Select Page

ECJ Rules on ‘worker’ status under WTD

Currently in Employment law there is much debate over who is classed as a worker. It has created a grey area in the law developed by the emergence of the gig-economy which has been started by companies such as Uber and Amazon. The case below may provide some much-needed clarity over this debate.

The European Court of Justice (ECJ) has recently heard the case of B v Yodel Delivery Network Ltd. The case was to determine whether a delivery driver, who was working for the parcel delivery company yodel, was classed as a worker for the European Working Time Directive.

The facts of the case were that B’s courier service agreement stated he was a self-employed independent contractor. He would use his own vehicle and mobile phone to communicate with customers. To use the software provided by Yodel on their hand-held delivery device, he had to undergo training. He was under no obligation to deliver the parcel’s personally, but Yodel could deny the use of a substitute if the said substitute did not have the required skills or qualifications. There was no requirement from Yodel to provide work and no requirement from B to accept the work. Drivers are able to choose the route and time they deliver parcels unless it is a fixed-time delivery, but drivers did have to work from 7:30am to 9pm. The drivers were paid a fixed rate per parcel.

The ECJ highlighted factors such as:

• the power of substitution;
• no work needed to be provided or accepted (the mutuality of obligation); and
• the worker was subject to as little control as possible, he could work his own hours and drive his own route.

They stated that where an individual has the power to choose the manner in which his tasks are performed, the time and place of work – these factors would lend themselves to a relation of an independent service provider. They did however state that an essential part of the employment relationship was that an individual performs tasks under the direction of another person, and for that person in return for remuneration, which is what was happening in the case.
The ECJ made a ruling by way of reasoned order, which essentially means they have given guidance on what will determine the classification but they will refer the question back to the courts which originally referred the case to the ECJ and the referring court will use existing case law to answer the question.

The ECJ went on to highlight to the employment tribunal the factors that would carry significant weight when they make their ruling.
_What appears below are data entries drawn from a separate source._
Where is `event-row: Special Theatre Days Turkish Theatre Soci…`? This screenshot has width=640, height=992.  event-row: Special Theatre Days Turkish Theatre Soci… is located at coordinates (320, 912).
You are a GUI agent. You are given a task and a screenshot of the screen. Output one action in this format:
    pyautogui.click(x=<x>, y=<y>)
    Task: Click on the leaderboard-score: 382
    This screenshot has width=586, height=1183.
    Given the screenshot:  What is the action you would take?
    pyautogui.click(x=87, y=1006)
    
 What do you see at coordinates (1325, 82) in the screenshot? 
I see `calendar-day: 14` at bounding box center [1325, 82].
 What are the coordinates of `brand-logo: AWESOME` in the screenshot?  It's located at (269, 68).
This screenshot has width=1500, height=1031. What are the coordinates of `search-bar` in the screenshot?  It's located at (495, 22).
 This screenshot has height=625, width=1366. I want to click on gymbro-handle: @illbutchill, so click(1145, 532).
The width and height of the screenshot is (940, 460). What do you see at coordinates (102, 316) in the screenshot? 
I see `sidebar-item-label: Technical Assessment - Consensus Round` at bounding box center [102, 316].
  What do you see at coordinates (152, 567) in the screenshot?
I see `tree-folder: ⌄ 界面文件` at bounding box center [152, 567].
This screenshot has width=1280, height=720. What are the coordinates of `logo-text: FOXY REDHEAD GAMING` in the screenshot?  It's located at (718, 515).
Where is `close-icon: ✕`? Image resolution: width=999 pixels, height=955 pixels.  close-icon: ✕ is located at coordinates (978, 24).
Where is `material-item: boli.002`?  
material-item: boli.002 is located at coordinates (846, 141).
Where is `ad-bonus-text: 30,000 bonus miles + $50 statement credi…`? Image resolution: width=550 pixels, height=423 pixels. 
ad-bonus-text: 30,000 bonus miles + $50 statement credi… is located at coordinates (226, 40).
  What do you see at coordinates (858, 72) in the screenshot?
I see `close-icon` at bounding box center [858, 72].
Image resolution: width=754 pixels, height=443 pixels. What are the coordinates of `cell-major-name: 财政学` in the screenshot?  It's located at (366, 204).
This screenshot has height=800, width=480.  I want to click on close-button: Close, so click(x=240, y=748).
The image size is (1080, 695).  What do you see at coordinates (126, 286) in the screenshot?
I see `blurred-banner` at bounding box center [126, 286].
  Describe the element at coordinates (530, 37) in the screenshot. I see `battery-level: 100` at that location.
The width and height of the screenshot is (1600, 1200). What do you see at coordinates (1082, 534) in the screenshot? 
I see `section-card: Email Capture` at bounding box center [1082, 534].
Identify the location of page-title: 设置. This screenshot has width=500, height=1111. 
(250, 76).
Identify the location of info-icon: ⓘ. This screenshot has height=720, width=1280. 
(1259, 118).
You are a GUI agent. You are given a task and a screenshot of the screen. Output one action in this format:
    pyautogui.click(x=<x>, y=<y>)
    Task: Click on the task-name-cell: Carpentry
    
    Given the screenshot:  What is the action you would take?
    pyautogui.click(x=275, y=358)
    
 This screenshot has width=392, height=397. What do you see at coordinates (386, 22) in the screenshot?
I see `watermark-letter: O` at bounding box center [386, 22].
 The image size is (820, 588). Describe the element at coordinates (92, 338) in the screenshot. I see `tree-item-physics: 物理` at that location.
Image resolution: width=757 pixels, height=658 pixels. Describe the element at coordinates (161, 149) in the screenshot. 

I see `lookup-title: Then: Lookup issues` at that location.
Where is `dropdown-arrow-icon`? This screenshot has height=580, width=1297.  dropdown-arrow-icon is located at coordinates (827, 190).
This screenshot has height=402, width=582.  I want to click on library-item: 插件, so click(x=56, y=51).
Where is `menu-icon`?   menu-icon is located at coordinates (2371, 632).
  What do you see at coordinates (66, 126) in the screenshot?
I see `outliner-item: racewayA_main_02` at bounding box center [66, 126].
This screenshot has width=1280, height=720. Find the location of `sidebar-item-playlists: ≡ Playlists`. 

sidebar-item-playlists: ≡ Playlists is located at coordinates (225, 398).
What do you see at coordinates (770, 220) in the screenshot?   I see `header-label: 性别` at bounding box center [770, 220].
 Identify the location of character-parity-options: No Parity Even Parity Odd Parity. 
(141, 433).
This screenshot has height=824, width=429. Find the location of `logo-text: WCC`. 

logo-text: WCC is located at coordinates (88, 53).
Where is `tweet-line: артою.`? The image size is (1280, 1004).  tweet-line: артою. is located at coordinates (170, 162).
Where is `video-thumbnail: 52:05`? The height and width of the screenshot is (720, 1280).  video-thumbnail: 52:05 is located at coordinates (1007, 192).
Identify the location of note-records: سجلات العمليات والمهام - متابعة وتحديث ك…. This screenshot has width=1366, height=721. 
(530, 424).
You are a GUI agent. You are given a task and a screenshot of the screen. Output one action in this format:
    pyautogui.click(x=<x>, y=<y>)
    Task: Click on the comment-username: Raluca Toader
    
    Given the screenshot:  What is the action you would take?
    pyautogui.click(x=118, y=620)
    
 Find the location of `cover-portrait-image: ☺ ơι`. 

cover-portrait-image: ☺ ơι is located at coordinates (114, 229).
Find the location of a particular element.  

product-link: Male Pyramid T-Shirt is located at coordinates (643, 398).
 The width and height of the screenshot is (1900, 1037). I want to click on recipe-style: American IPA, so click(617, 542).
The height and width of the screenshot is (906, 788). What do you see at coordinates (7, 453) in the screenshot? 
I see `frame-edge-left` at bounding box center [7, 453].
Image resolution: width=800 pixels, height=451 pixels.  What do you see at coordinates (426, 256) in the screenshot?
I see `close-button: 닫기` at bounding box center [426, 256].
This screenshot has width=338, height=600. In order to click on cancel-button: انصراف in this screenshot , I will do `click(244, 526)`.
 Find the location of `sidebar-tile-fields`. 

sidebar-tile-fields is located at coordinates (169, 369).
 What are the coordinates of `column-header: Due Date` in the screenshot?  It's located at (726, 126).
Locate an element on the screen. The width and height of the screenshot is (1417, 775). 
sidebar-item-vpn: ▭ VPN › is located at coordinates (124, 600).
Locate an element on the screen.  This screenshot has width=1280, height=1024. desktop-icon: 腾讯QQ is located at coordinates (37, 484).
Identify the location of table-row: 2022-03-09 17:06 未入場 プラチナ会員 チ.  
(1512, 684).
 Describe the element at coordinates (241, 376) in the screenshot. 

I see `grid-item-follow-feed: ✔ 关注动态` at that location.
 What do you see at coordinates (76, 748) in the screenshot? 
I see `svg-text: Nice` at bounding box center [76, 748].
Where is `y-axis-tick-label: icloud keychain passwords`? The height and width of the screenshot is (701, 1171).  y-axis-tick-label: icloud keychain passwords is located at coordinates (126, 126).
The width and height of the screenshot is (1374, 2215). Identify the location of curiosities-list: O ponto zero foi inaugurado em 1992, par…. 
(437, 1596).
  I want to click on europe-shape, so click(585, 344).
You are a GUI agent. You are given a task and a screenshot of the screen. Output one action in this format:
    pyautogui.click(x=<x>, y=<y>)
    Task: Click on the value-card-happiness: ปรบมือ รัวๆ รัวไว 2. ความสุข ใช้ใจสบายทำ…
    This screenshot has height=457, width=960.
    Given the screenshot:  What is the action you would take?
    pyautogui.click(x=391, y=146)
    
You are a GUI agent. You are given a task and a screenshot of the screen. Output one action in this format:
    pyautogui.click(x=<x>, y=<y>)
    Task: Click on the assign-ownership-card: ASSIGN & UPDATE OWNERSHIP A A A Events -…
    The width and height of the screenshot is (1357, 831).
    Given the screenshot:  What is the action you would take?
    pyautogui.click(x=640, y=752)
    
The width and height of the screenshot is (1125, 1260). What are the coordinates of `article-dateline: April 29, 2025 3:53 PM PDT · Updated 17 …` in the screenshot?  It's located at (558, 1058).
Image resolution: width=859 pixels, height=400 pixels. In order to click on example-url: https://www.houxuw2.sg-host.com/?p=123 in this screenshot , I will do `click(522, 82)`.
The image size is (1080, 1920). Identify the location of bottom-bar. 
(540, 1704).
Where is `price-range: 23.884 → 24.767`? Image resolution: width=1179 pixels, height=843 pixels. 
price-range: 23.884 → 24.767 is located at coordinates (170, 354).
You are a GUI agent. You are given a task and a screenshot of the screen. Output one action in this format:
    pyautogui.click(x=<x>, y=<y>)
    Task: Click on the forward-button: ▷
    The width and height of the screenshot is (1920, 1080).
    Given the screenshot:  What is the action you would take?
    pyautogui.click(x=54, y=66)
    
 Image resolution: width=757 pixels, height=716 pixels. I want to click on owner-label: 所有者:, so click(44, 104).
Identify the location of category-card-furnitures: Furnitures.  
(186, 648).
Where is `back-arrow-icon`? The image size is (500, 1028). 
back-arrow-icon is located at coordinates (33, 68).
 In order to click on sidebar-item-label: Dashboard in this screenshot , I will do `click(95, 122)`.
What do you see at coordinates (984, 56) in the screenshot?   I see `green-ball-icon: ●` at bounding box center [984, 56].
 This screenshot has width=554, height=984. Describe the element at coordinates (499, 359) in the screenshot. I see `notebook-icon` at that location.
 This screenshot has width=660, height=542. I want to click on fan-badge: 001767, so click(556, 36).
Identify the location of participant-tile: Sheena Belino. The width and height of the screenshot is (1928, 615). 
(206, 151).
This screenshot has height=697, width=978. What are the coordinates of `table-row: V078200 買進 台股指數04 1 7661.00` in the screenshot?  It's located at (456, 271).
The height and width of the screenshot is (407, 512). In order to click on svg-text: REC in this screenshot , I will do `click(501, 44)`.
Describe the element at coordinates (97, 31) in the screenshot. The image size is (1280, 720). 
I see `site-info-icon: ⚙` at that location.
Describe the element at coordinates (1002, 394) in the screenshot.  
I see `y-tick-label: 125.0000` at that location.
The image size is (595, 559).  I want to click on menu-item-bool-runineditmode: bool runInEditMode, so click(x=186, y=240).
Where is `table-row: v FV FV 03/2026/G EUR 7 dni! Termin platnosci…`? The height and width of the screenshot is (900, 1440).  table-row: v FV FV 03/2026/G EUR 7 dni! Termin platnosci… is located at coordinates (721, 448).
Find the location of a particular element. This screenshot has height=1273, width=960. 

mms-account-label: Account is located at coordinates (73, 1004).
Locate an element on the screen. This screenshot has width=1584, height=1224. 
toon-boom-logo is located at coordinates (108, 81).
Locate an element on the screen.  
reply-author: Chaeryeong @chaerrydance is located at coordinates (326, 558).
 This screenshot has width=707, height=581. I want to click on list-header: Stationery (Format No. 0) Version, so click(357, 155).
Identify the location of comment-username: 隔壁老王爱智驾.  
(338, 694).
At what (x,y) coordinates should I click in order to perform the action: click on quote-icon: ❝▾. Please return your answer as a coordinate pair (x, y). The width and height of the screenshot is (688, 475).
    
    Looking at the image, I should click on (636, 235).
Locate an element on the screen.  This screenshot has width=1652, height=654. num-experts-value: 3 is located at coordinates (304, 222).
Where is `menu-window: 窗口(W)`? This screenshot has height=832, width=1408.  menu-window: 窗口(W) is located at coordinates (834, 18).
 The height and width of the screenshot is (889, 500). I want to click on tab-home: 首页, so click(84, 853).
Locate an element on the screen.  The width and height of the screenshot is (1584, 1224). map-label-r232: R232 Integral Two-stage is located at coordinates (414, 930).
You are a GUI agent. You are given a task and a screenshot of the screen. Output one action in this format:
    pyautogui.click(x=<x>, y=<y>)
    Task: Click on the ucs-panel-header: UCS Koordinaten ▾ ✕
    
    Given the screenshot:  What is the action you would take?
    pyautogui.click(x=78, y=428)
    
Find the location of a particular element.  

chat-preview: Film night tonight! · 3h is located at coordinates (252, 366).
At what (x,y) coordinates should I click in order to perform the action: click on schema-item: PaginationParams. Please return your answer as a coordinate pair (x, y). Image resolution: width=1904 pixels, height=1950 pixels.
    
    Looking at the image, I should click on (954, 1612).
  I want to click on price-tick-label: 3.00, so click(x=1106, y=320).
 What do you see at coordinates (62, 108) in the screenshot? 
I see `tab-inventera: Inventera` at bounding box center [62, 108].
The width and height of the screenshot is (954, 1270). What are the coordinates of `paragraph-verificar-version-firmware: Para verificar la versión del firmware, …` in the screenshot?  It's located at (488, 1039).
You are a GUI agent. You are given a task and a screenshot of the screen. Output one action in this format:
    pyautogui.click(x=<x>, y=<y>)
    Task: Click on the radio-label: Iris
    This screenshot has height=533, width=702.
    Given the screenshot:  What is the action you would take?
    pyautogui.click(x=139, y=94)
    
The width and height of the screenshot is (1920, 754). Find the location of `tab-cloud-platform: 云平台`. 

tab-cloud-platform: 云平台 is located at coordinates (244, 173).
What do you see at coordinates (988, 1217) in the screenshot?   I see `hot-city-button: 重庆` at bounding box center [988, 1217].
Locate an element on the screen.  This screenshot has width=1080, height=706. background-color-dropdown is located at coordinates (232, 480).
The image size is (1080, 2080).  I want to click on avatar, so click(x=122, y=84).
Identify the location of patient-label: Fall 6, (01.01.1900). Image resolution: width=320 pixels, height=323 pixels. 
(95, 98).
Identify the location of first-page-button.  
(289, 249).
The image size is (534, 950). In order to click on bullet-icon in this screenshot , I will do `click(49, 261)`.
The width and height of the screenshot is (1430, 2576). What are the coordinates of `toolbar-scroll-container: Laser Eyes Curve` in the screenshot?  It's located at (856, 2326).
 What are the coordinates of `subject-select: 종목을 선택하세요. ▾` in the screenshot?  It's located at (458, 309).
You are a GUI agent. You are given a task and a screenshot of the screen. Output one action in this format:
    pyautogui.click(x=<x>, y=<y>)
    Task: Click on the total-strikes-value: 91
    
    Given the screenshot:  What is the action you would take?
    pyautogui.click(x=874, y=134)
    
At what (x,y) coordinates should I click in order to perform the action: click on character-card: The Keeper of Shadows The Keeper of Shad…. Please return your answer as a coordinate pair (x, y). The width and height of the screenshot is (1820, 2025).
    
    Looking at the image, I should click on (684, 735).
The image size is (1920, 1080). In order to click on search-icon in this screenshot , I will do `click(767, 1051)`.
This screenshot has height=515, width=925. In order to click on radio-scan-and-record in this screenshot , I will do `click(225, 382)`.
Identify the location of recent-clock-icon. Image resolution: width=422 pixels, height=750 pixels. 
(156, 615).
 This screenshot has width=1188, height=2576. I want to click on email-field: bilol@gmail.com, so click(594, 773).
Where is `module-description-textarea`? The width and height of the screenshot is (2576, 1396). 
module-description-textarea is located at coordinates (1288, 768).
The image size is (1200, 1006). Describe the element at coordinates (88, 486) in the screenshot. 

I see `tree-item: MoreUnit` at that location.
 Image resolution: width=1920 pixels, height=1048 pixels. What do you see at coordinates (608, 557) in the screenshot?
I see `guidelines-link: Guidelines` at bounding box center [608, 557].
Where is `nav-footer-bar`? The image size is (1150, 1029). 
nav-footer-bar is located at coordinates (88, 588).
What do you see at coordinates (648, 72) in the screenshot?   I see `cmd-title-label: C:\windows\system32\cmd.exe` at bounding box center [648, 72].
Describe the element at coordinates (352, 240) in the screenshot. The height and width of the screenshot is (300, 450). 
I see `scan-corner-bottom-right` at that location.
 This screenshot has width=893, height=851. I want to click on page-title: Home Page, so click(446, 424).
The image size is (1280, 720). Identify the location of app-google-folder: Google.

They noted that the claimant appeared to have a great deal of freedom in terms of his relationship with Yodel. They stated the tribunal would have to look at the practical reality of the situation and decide whether the apparent freedom was notional. The second factor that would carry significant weight would be whether the relationship between the claimant and Yodel was one of a subordinate, to do this the tribunal would need to look at the factors the analysed above.
From the decisions, regarding these factors, made by the tribunal it would be for them to decide whether the claimant was classed as a worker.

The decision which will eventually be made could have a major impact on the gig economy which has recently seem a boom in the UK so it will be very interesting to see the outcome of the hearing.